-- Begin STORED RECORDS --

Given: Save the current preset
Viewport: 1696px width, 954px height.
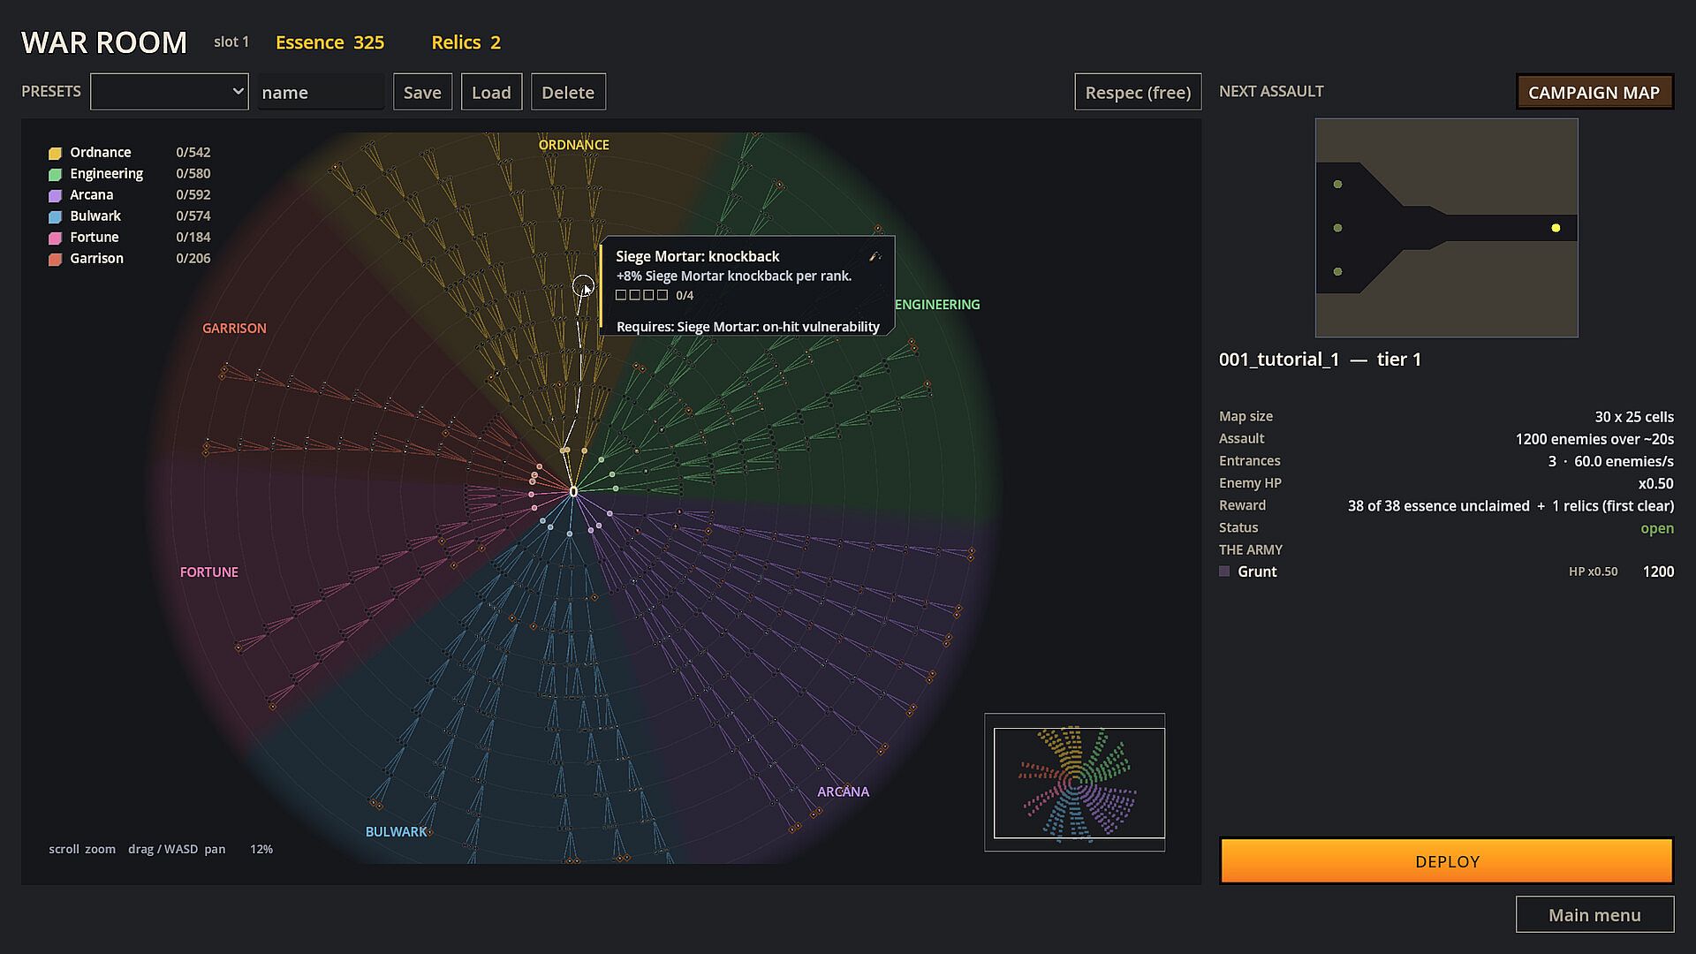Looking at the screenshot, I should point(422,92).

-- End STORED RECORDS --
-- Begin STORED RECORDS --

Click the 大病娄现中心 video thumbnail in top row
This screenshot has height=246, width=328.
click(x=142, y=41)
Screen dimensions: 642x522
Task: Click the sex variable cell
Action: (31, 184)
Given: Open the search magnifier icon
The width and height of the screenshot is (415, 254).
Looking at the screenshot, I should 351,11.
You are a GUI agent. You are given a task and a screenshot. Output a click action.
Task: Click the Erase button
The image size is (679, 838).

-- End STORED RECORDS --
-- Begin STORED RECORDS --

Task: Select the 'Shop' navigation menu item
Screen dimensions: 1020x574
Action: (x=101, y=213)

-- End STORED RECORDS --

■ **PROBLEM**
In the entries from the line containing "Given: Open the search magnifier icon" through the line containing "The image size is (679, 838).", replace "Erase" with "Delete". Write out only those lines, with everything else left the same.

■ **TASK RESULT**
Given: Open the search magnifier icon
The width and height of the screenshot is (415, 254).
Looking at the screenshot, I should 351,11.
You are a GUI agent. You are given a task and a screenshot. Output a click action.
Task: Click the Delete button
The image size is (679, 838).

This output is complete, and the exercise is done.